Zach Mathis

No. 81 – Edmonton Elks
- Position: Wide receiver
- Roster status: Active
- CFL status: National

Personal information
- Born: February 29, 2000 (age 26) Tampa, Florida, U.S.
- Listed height: 6 ft 7 in (2.01 m)
- Listed weight: 203 lb (92 kg)

Career information
- High school: Berkeley Prep (Tampa)
- College: North Dakota State

Career history
- 2024–present: Edmonton Elks

Awards and highlights
- 3× FCS national champion (2018–2019, 2021);
- Stats at CFL.ca

= Zach Mathis =

Canadian-American football player (born 2000)

Zach Mathis (born February 29, 2000) is a Canadian-American professional football wide receiver for the Edmonton Elks of the Canadian Football League (CFL). He played college football at North Dakota State.

==Early life==
Mathis played high school football at Berkeley Preparatory School in Tampa, Florida, and was a four-year letterman and two-year starter. He caught 20 passes for 351 yards and five touchdowns as a senior. He was invited to the Blue-Grey All-American Game. Mathis earned honorable mention all-county honors in both football and basketball in high school.

==College career==
Mathis played college football for the North Dakota State Bison from 2018 to 2023. He played in one game in 2018, but did not record a catch, and was redshirted. He appeared in nine games in 2019 and totaled five receptions for 79 yards. Mathis played in North Dakota State's only game of the fall 2020 season, and caught one pass for 16 yards. The rest of the 2020 season was moved to spring 2021 due to the COVID-19 pandemic. However, Mathis did not appear in any games in spring 2021 due to injury. He played in 12 games, starting two, during the fall 2021 season, recording eight receptions for 112 yards.

Mathis played in all 15 games, starting 10, in 2022, totaling 35 receptions for 520 yards and three touchdowns. He led the team in receptions and receiving yards and finished second in receiving touchdowns. He caught seven passes for 123 yards in the national championship game loss to South Dakota State. Mathis was also named to the Missouri Valley Football Conference Honor Roll that season. He appeared in all 15 games, starting 13 games, in 2023, catching 46 catches for 665 yards and six touchdowns. He led the Bison in receptions and receiving touchdowns while finishing second in receiving yards. Mathis was also one of six team captains that season.

==Professional career==

After going undrafted in the 2024 NFL draft, Mathis attended rookie minicamp on a tryout basis with the Tampa Bay Buccaneers.

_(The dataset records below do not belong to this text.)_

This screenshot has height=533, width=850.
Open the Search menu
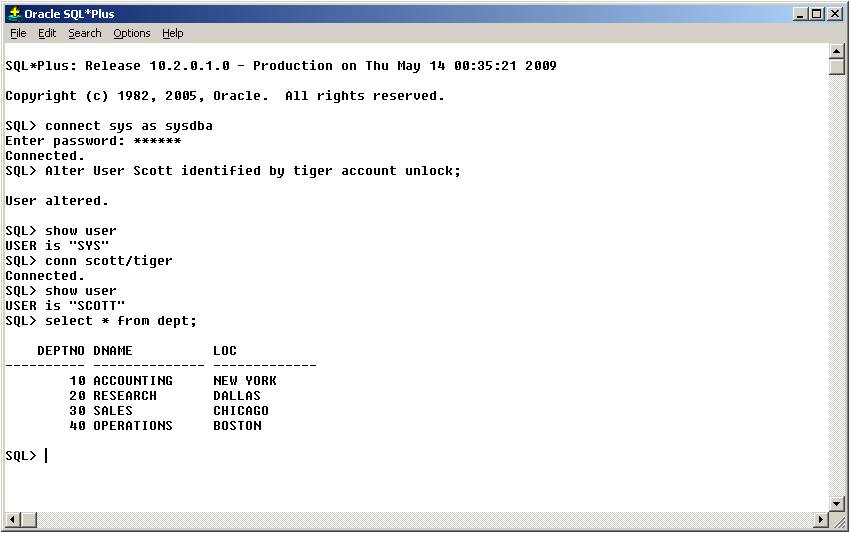coord(85,33)
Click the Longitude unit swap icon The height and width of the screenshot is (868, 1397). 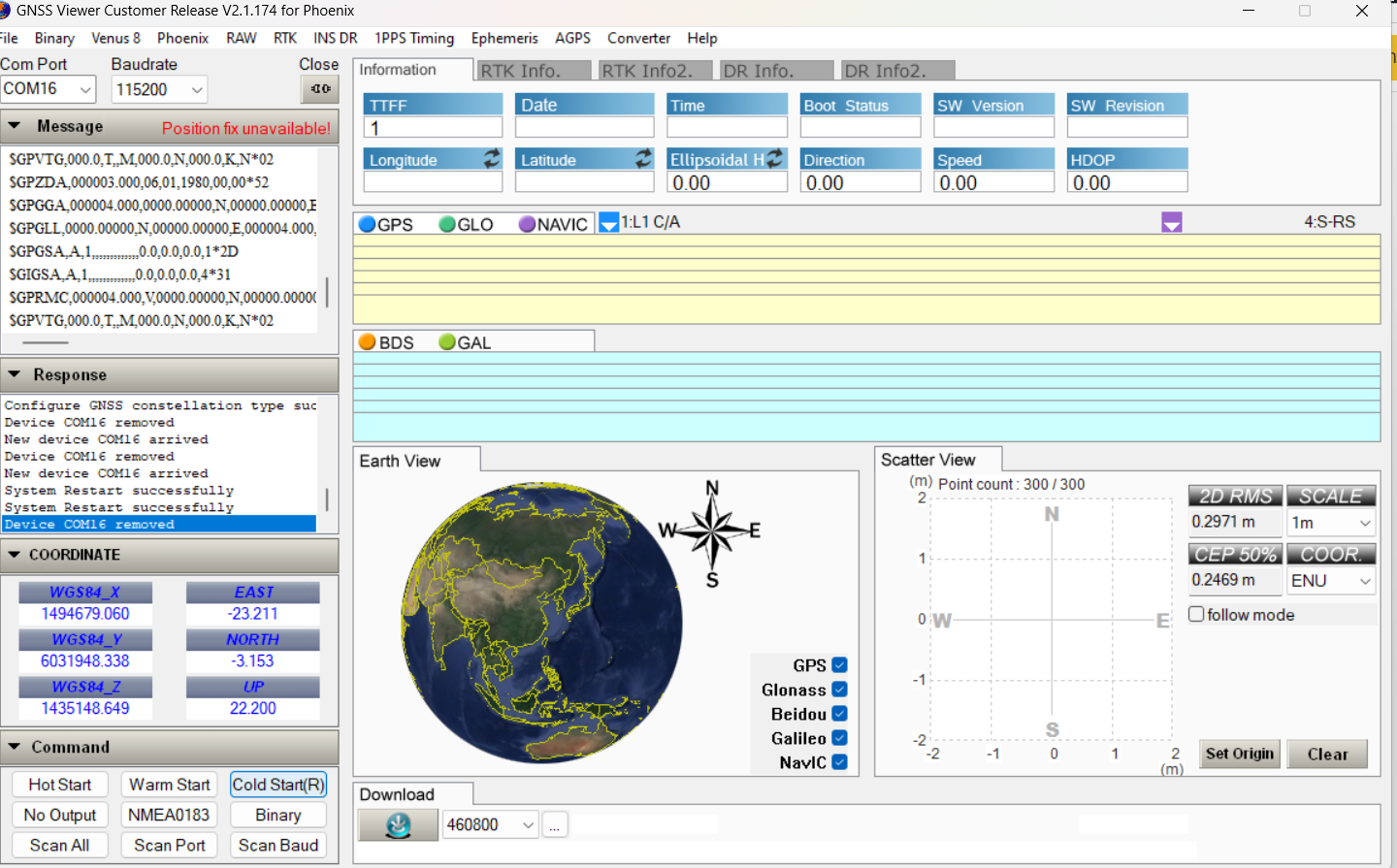point(492,158)
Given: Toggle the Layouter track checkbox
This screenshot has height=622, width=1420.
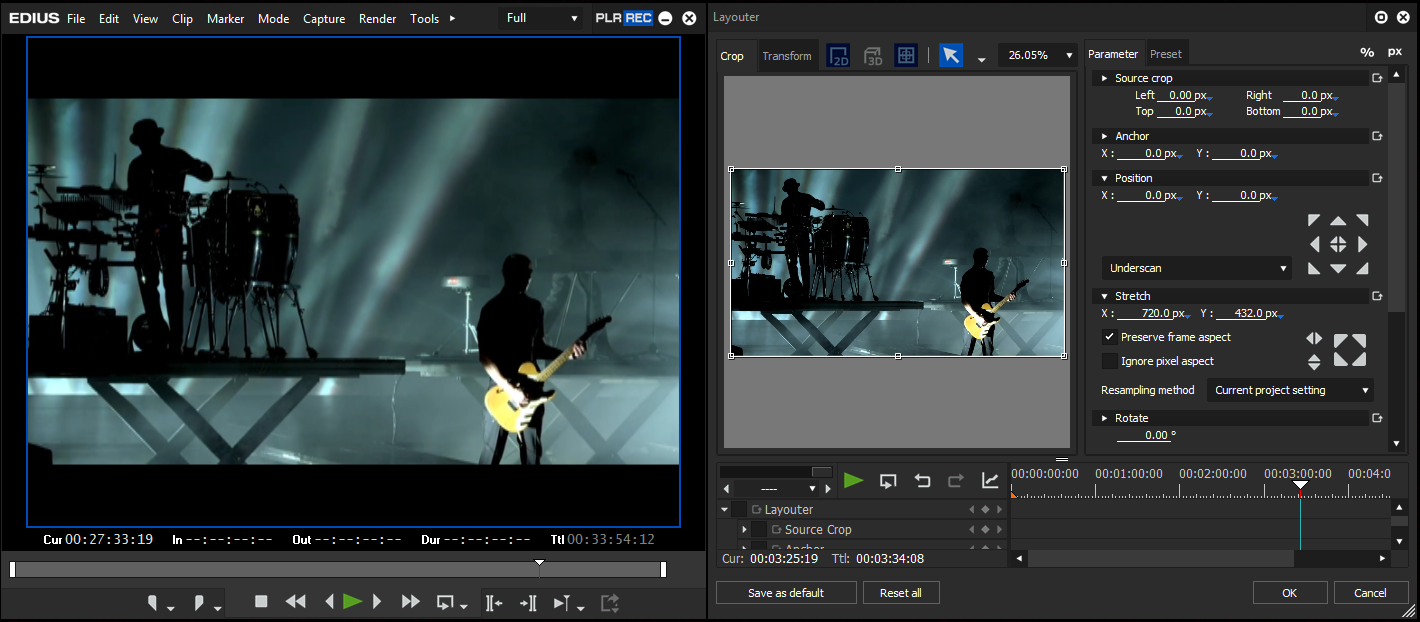Looking at the screenshot, I should click(739, 510).
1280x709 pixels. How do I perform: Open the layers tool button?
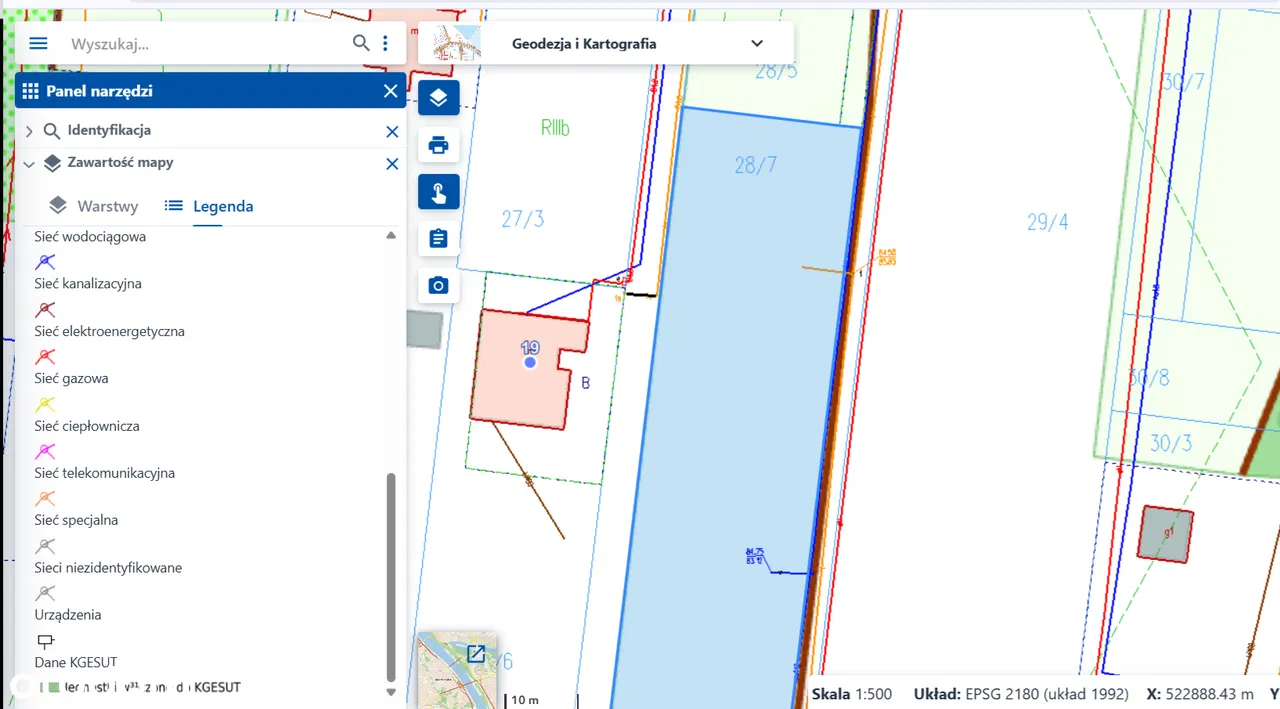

On June 29, 2024, the Edmonton Elks forfeited their first round pick in the 2025 CFL draft to select Mathis in a supplemental draft. He officially signed with the team on July 7.

Pre-draft measurables
| Height | Weight | Arm length | Hand span | Wingspan | 40-yard dash | 10-yard split | 20-yard split | 20-yard shuttle | Three-cone drill | Vertical jump | Broad jump |
| 6 ft 6+5⁄8 in (2.00 m) | 220 lb (100 kg) | 33+1⁄4 in (0.84 m) | 9+5⁄8 in (0.24 m) | 6 ft 7+1⁄8 in (2.01 m) | 4.64 s | 1.63 s | 2.67 s | 4.51 s | 7.14 s | 36.5 in (0.93 m) | 9 ft 11 in (3.02 m) |
All values from Pro Day

==Personal life==
In 2024, Mathis acquired his Canadian citizenship via parental birth.